### What is needed
Look for the line with "Click the highlighted Forward P/E value 31.15" in the data below, then reproduce word for word that line and every line after it. Leave out all pictures and add nothing.

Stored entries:
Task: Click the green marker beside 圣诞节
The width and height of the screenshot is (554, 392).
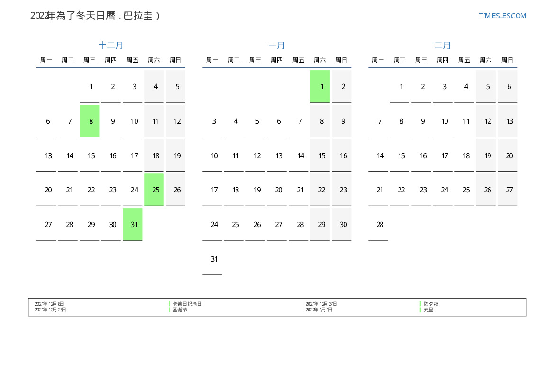Action: click(169, 310)
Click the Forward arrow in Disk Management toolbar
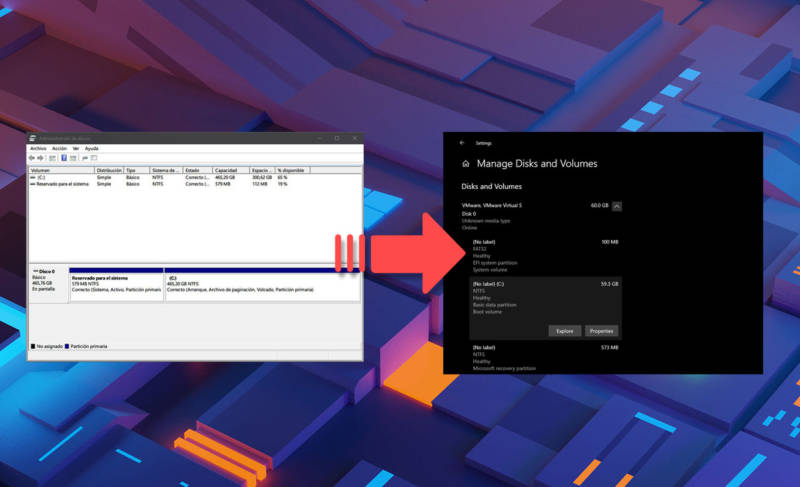800x487 pixels. [x=42, y=158]
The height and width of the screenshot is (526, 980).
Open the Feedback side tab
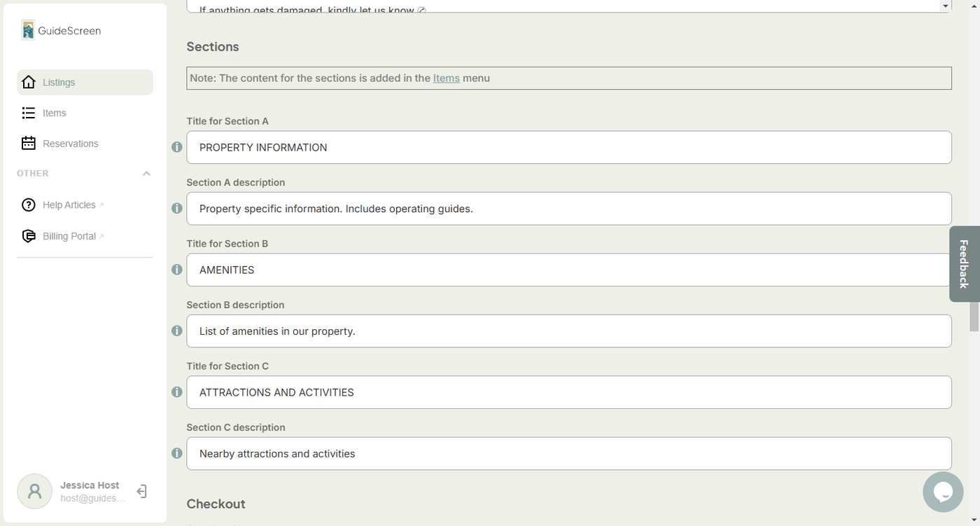tap(964, 264)
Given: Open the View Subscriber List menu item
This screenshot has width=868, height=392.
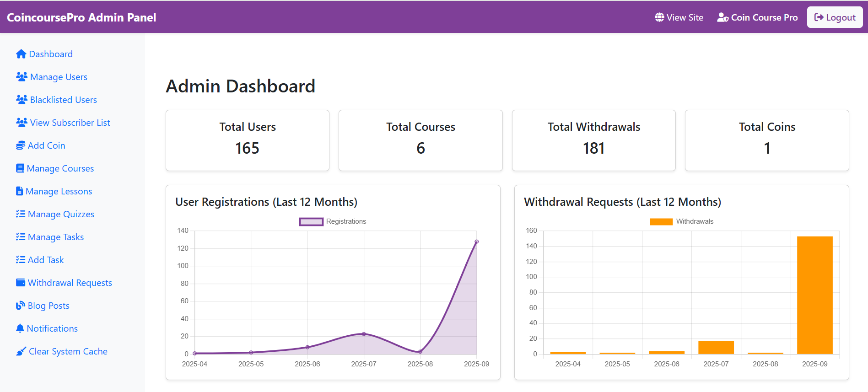Looking at the screenshot, I should 70,123.
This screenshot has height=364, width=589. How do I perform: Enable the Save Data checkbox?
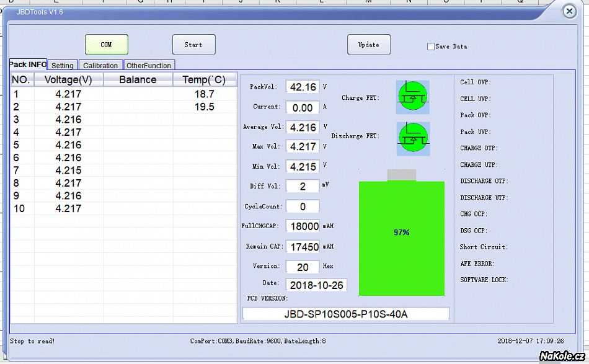click(431, 47)
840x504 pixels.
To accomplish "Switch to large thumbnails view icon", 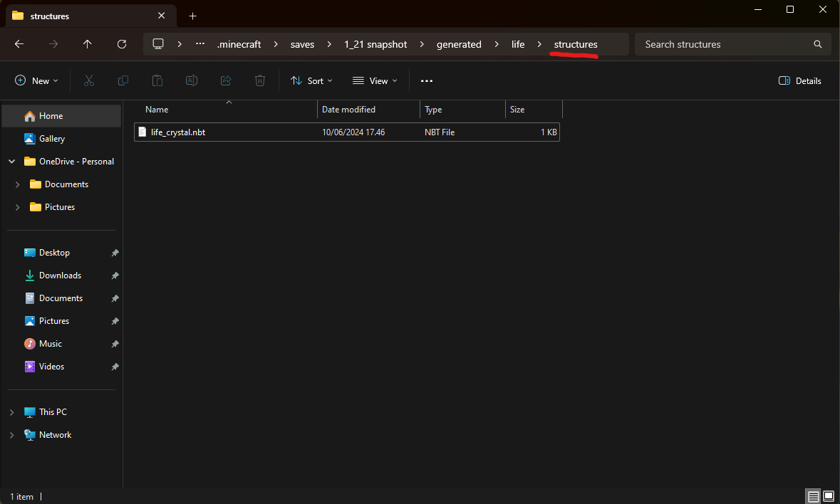I will (829, 496).
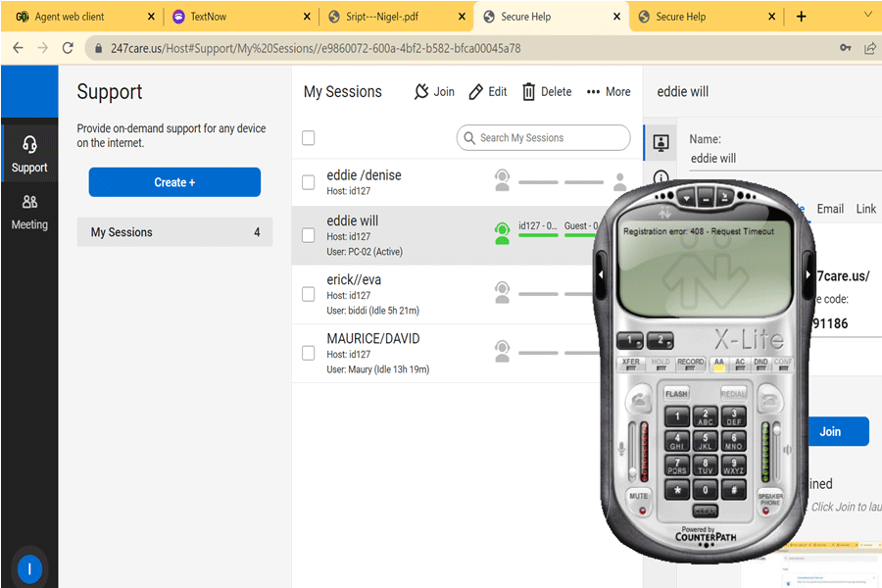
Task: Click the Delete trash icon
Action: click(x=529, y=91)
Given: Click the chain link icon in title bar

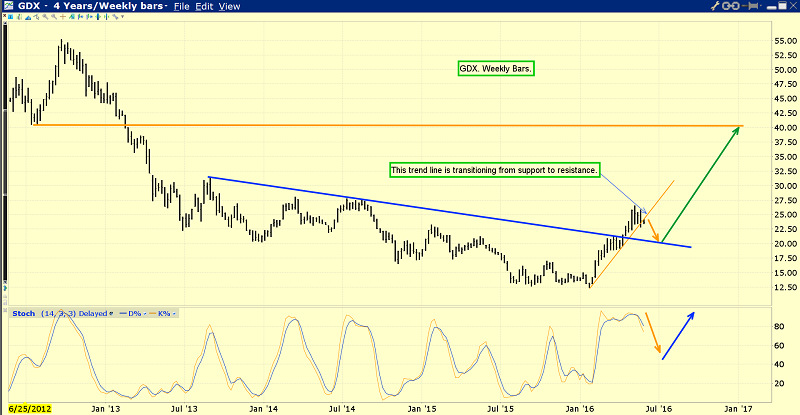Looking at the screenshot, I should click(731, 6).
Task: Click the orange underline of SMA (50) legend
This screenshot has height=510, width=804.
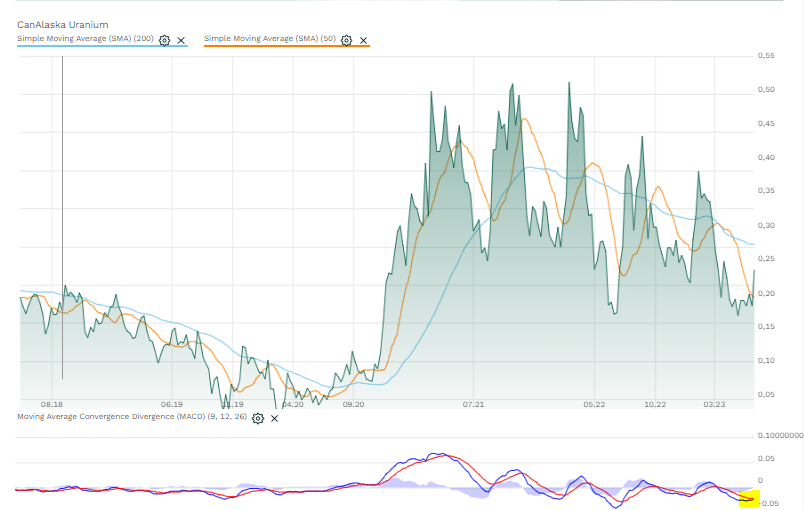Action: [x=286, y=46]
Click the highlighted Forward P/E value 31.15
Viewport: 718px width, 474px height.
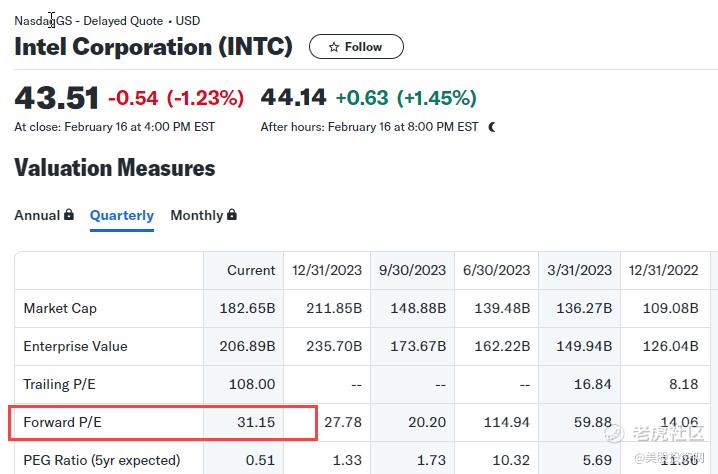(256, 422)
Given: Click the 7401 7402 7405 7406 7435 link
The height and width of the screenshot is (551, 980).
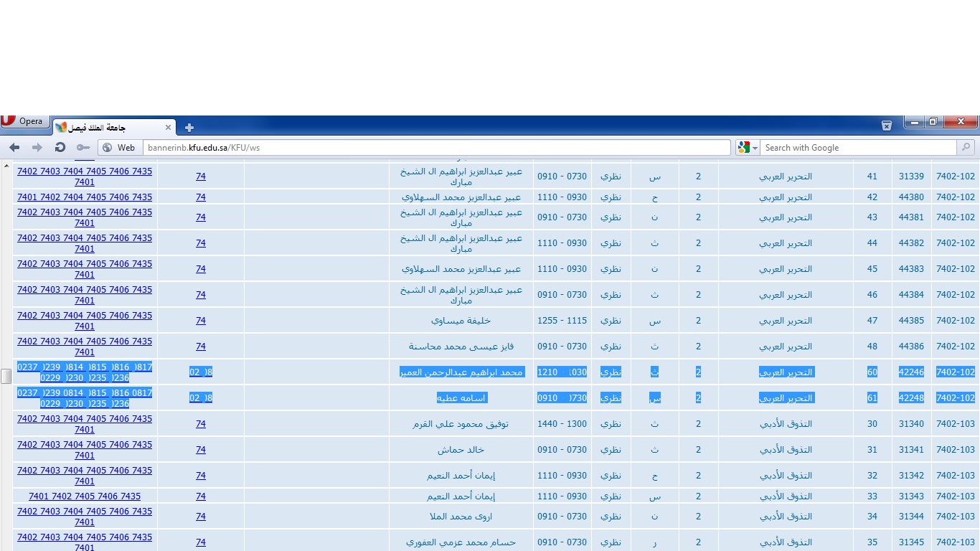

### Result of the task
Click the highlighted Forward P/E value 31.15
Viewport: 718px width, 474px height.
(256, 422)
Given: Click the 7401 7402 7405 7406 7435 link
The height and width of the screenshot is (551, 980).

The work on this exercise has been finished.